▶ Exercise passage
============

Sunday, December 19, 2010

A Few Quick Items

- The Washington Examiner reports that the DC Council is taking up legislation on Tuesday that will reduce the amount of affordable housing required at the redeveloped Southwest Waterfront. Under current law, 30% of all residential units built at the District-owned Southwest Waterfront parcels will be set aside as affordable housing - half of the affordable units will be for those earning up to 30% of AMI and the other half for those earning up to 60% of AMI. So out of the 560 units planned by the Hoffman-Madison Marquette Waterfront team, 168 of those units will be affordable. Under the new Council legislation under consideration, the 30% affordable requirement will only apply to the first 500 units. That means only 150 affordable units will be available on the waterfront if the legislation passes - a reduction of just 16 units. I have a suspicion the development team wants to build less office space and more residential units than the 560 units originally planned, which would allow all those extra units to be strictly market-rate.

- Back in August, the Securities and Exchange Commission signed a lease for 900,000 SF of space at Constitution Center, but according to the Washington Business Journal, the SEC only needs 300,000 SF and will most likely give the excess space back to the landlord to re-lease. This probably means Constitution Center is now back in the running to land the new headquarters for NASA, which according to the WBJ is looking to move from their current location at 300 E Street by July 2012.

- The Wall Street Journal recently did an article about the design of Arena Stage by Bing Thom, but in the article, described much of the housing in Southwest as "dilapidated and dispiriting" and the waterfront with "piers chockablock with nondescript boathouses."

- The Architect's Newspaper shows an initial massing from another Thom project - the redevelopment of Randall School. The design of the project is still in its initial stages, so the massing just shows the density of the site, not what the buildings will actually look like once completed. The Randall School project will include a museum, boutique hotel, restaurant, some retail, and residential. (rendering courtesy of Bing Thom Architects)


Anonymous said...

The new legislation concerning affordable housing on the SW Waterfront corrects a serious problem caused by the current legislation. While the change does reduce to 150 the 168 units, which all fall into the categories classified as low-income and very-low-income, it adds an additional 80 units of affordable housing to be classified as workforce housing. This means that police officers, firemen, teachers, nurses, etc., will also live on the waterfront. Not only does this benefit everybody in the community, but it allows the City to retain more of its workforce residents, who will pay income taxes and real estate taxes here, rather than work here but live in Virginia or Maryland.

============

▶ Information shown
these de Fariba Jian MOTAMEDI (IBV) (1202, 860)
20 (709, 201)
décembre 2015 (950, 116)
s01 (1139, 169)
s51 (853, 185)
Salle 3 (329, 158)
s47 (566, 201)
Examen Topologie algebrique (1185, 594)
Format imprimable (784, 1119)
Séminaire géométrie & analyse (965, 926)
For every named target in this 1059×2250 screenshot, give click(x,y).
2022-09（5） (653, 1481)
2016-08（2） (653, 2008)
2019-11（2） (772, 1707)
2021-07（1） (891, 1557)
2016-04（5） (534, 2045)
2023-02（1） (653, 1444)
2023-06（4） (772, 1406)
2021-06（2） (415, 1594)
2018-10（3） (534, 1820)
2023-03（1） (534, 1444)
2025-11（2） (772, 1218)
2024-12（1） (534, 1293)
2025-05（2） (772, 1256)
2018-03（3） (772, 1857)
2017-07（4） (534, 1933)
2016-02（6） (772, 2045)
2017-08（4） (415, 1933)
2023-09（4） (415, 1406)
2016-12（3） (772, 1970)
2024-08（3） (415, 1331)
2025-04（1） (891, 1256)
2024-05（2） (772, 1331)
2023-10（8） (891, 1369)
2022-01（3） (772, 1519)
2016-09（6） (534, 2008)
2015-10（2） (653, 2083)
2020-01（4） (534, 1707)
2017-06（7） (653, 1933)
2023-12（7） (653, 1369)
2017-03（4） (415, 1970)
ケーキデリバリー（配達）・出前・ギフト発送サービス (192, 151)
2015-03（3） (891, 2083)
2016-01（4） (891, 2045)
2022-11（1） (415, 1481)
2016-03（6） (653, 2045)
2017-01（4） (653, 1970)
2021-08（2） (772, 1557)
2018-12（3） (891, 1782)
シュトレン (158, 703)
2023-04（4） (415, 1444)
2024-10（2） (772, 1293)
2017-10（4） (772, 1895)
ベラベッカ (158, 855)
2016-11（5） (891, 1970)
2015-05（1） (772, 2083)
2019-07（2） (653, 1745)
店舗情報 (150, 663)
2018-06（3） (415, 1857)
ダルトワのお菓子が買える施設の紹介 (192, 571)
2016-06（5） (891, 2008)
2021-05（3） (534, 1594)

============

Can you continue the blog post about Southwest DC development, with its reader comment, from where it stops?

Anonymous said...

The Examiner headline is very misleading, what is really reduced is the percentage of low income units, not the number. Waterfront is the wrong place for very low income residents, that is the 15% requirment for a four-person household making no more than $31,000 a year. We need this type of housing in Southwest for cummunity stability, but a tourist-focused marina district is not the place for it. These most vulnerable of our neighbors will be isolated from ready access to a supermarket, pharmacy, Metro station, etc. I'd suggest the betwwen 2nd and 6th, and H and O Streets as better options. There are block and blocks of empty space in that square those boundaries defne.

sb said...

we've discussed it before on this blog when Bob Craycraft made this argument, but I don't think the waterfront area is so disconnected from the amenities you mention as to be a bad location for low-income people. A CVS, a Safeway, a bank, churches, a preschool, elementary school, and junior high are all within about half a mile...and if they're a couple blocks further, well, there are 2 metro stations and several bus lines that can get people there. There are several places now and more coming where some low-income folks could find jobs within easy walking or public transit range. It's a ton better in these respects than most public housing in DC! The more I hear this argument the more I worry it's a smokescreen for not wanting affordable housing in the new development.

I'd also dispute the assertion that there are blocks of empty space in the range defined in the comment. A lot of that is going to be redeveloped by the churches that own it; other parcels are District-owned, but designed to be used as a retail/office continuation of Waterfront Station. Most of the rest is parkland and it would be a real battle (not to mention a loss to the community) to develop it. Finally, the days of putting low-income housing separate from market rate are done--for good reason. Mixed-income housing is a better way to locate amenities and employment opportunities near people who need it.

Anonymous said...

There is no shortage of affordable housing within an easy, public transit commute of the city.

Its called PG County.

DC has become a premium place to live. Thus, only those that can afford to pay premium prices should get to live here. The rest can live in less desirable places like PG County or along Route 1 in Alexandria.

This is not a value judgment. It is simple economics.

Anonymous said...

NASA intends to renovate its current space while shuffling workers around in the interim. No plans to move buildings anymore.